Farm-to-Table. Freiburgers value locally-grown food, locally-brewed beer, and local wines from area vineyards. Signs in an inner-city grocery store identified local dairy products and produce, which were fresh, relatively inexpensive, and very good. Every morning in the Altstadt’s central plaza, the Munsterplatz, a farmers’ market bustled under a dozen or so tents. On my bike ride to Seepark, I came across acres of community gardens divided by fences into small rectangular plots, some with elaborate sheds or makeshift greenhouses, and all very successfully growing everything from flowers to herbs and vegetables.
UConn has also embraced locally-grown food, which is sourced and promoted through Dining Services’ Local Routes program. Whitney is the original sustainable dining hall at UConn, and has specialized in, among other things, locally grown, organic, vegan, vegetarian, fair trade, free range, and rainforest alliance items. Small placards in Whitney tell diners where their food came from, like the honey from UConn’s apiary or veggies from the 1.4-acre Spring Valley Farm, cultivated by students living in two off-campus farmhouses that are part of UConn’s EcoHouse living and learning community.
Part of the local Farmers’ Market held every morning in the Munsterplatz.
An evening festival held in the Munsterplatz featured local wineries and breweries.

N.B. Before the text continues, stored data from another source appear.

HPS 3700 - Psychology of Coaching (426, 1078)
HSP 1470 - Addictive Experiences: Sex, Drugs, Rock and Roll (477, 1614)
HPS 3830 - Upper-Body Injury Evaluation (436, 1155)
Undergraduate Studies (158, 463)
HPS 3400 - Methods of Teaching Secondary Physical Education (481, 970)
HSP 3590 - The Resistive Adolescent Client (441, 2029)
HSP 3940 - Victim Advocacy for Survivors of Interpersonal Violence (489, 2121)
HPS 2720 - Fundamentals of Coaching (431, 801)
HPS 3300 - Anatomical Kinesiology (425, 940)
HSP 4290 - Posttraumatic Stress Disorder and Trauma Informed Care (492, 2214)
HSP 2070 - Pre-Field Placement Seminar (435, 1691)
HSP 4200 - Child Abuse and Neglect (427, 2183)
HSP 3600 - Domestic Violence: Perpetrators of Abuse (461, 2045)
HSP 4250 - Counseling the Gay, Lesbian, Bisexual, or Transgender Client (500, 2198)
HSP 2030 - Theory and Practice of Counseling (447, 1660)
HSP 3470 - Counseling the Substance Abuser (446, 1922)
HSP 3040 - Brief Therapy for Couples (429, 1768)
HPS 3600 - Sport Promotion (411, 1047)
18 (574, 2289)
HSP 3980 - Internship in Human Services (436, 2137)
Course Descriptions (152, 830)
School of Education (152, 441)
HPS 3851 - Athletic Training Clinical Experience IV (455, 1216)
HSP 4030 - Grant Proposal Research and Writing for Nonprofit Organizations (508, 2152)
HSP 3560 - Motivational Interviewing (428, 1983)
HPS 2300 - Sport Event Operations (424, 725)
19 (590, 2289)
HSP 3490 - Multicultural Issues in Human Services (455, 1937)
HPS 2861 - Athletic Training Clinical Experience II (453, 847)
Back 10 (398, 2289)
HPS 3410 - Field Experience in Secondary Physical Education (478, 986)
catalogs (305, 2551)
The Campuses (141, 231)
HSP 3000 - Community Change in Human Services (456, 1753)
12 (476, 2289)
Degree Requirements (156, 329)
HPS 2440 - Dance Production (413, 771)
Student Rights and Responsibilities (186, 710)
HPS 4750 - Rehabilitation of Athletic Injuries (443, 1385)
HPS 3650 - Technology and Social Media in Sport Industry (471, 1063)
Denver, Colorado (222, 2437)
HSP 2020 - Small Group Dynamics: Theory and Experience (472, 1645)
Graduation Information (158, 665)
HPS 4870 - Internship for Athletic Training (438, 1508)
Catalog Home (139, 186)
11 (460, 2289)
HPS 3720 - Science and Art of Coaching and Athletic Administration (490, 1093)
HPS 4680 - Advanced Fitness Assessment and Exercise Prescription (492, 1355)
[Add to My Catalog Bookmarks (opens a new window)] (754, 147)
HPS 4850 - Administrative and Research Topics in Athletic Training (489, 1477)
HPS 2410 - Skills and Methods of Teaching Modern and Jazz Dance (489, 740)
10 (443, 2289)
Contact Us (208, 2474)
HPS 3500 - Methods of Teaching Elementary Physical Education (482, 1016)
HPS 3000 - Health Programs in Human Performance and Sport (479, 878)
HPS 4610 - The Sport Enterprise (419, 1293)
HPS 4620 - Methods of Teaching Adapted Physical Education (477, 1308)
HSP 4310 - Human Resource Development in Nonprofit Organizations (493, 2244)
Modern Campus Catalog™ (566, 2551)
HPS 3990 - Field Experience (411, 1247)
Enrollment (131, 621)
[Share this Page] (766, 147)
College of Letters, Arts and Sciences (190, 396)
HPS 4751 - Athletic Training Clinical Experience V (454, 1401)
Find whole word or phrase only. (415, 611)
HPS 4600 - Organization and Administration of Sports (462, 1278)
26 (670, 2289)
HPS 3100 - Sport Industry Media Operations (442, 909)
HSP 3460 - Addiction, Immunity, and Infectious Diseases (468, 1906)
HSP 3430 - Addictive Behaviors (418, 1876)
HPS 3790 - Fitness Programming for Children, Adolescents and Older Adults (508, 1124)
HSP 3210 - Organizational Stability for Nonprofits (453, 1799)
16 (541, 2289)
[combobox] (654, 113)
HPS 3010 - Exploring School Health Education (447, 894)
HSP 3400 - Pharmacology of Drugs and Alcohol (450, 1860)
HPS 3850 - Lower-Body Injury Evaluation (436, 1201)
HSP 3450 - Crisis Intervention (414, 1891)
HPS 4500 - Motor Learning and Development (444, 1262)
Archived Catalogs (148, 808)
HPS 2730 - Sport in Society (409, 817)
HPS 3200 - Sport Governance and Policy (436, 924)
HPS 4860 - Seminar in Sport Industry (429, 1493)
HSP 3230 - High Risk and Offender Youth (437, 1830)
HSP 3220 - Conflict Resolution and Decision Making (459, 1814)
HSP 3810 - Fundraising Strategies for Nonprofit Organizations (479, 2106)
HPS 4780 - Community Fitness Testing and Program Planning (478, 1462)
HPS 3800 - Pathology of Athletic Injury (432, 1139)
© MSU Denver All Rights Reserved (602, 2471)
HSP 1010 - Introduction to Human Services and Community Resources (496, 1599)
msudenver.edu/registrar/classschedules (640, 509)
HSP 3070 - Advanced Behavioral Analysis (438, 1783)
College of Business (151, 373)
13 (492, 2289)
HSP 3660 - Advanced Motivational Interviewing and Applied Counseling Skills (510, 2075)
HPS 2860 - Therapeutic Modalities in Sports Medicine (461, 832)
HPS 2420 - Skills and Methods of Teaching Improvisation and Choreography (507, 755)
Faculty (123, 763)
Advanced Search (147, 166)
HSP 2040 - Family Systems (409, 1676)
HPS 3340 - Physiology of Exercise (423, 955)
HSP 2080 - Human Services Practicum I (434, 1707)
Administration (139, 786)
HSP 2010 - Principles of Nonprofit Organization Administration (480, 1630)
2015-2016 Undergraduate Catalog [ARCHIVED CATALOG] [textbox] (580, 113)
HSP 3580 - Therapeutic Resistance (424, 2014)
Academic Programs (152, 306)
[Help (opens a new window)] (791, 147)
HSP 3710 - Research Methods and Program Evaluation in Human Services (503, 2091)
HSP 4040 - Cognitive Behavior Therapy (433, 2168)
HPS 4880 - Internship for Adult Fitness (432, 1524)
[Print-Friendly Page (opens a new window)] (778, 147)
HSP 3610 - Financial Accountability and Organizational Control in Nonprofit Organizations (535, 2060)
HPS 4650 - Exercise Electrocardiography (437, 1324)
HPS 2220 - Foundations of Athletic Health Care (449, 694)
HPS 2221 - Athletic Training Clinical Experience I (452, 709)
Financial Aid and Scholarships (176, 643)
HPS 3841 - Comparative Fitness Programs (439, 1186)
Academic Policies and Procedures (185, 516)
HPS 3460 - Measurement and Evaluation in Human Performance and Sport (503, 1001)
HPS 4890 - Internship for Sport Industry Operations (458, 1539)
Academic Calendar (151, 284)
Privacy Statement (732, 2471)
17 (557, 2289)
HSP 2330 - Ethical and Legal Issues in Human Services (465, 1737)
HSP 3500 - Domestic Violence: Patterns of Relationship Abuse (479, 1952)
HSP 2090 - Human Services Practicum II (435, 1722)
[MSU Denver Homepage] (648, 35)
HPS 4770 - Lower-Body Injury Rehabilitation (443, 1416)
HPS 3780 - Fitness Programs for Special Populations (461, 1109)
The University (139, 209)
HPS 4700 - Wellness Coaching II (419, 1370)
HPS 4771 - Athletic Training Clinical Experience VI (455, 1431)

In the final analysis, it’s fair to say that I found more similarities than differences between Freiburg Uni and UConn, the two sister universities that partner for study abroad and other global exchange programs. Freiburg Uni benefits from being part of the greenest city in Germany. The investment the city has made in sustainable mass transit alone is mind-boggling, and the University community, like any other resident or visitor is, quite literally, “along for the ride.” Even though residents and officials in UConn’s hometown of Mansfield may be just as environmentally-minded and visionary as their Freiburg counterparts, they have small town resources and tend to rely on, and partner with, UConn for things like utility services for town, commercial, and residential buildings in and around Storrs. Consequently, UConn’s sustainability record has benefited from having to be more self-sufficient in managing its property and developing these kinds of basic programs and services for the University community. With the ownership, maintenance, and operation of 4,000 acres of land, a variety of research farms, a public transit system, a water supply system, a 25 MW cogeneration facility, and a sewage treatment plant, along with miles of underground and above ground distribution infrastructure, comes the ability for UConn to shape its own destiny and the opportunity – some would say obligation – to develop more holistic, integrated approaches to sustainability. Vielen dank, Freiburg for the ideas and inspiration!